Quando eu tinha doze anos escrevi minha primeira lista de ódios. Nela incluí a professora de matemática rindo da minha prova e a boazuda da rua implicando com os meus peitos inexistentes. Lá figuravam as discotecas e qualquer coisa que brilhasse, a escola, os amigos (todos inimigos em potencial) e a sindica do prédio. Não poupei nem Deus e nem o Diabo, escrevi tudinho mesmo. Até mesmo calçada com pedras portuguesas porque eu odiava pisar em linhas.
Com o passar do tempo fui atualizando a famigerada lista que crescia a olhos vistos. No auge da adolescência, contabilizava mais de cem ódios, dos quais vinte profundos. Alguns ódios se mantiveram durante anos nas primeiras colocações, como matemática, ditadura militar, chocolate, anel, perfume, esmalte, dobradinha, maquiagem, apito de guarda noturno, carro, gente que grita e gente que não fala nada, mas ri o tempo todo.

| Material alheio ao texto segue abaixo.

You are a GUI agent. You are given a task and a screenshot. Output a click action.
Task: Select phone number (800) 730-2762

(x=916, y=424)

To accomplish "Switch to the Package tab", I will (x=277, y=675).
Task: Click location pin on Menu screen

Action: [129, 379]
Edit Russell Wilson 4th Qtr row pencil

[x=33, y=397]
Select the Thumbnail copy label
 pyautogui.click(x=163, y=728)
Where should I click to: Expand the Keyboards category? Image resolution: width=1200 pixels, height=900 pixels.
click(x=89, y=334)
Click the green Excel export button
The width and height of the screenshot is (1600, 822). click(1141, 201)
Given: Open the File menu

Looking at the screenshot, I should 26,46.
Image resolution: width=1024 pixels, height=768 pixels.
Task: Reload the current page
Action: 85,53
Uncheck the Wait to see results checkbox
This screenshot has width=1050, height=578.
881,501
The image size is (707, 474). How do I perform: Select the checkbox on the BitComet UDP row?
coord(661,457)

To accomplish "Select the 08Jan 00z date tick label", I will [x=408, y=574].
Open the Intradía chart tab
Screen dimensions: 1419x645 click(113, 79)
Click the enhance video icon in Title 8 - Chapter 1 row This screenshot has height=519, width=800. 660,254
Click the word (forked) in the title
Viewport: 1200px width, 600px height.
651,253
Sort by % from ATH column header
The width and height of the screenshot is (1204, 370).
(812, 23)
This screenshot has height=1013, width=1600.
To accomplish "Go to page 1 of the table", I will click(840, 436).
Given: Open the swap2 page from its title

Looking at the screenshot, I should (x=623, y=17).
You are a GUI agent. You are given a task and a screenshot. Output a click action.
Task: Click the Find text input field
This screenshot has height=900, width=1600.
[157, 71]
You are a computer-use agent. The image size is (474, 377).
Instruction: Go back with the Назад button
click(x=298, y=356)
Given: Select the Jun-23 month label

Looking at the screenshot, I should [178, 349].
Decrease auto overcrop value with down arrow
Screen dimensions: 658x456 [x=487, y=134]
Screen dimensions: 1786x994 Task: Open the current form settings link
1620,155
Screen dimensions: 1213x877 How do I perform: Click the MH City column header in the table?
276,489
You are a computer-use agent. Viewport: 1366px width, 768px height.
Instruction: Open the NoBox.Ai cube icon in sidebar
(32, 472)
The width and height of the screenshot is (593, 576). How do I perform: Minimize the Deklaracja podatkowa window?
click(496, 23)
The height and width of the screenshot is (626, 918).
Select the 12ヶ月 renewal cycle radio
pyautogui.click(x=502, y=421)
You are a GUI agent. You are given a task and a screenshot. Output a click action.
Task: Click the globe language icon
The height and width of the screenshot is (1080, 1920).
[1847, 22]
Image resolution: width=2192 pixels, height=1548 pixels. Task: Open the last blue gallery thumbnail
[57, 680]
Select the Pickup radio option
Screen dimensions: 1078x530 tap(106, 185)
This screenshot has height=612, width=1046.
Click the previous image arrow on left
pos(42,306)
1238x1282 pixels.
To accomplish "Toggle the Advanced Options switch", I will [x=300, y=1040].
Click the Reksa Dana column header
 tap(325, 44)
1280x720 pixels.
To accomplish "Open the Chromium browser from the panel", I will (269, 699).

Um dia, inspiradíssima, encontrei um novo ódio e escrevi sem pensar:
Odeio odiar.
Aquilo me arrepiou até o pino da caçoleta. Fiquei doente. Mesmo. Tremia de febre e insônia. Como eu poderia continuar minha sina depois de uma revelação dessa? As quatro paredes do quarto foram testemunhas do quanto eu tentei continuar, mas a danada da caneta não conseguia documentar mais nenhum ódio, muito pelo contrário, a facínora começou a riscar os ódios cultivados por duros anos. Sofrimento atroz. Ninguém sabe o quanto é difícil se livrar de ódios tão saudáveis, nutridos e bem apessoados. As lágrimas vertiam formando grandes rodelas azuis no papel manchado; tudo desconstruído.
Na manhã seguinte ao fim, acordei com a caneta na mão onde ficaria para os restos de meus dias escrevendo uma interminável lista de amores.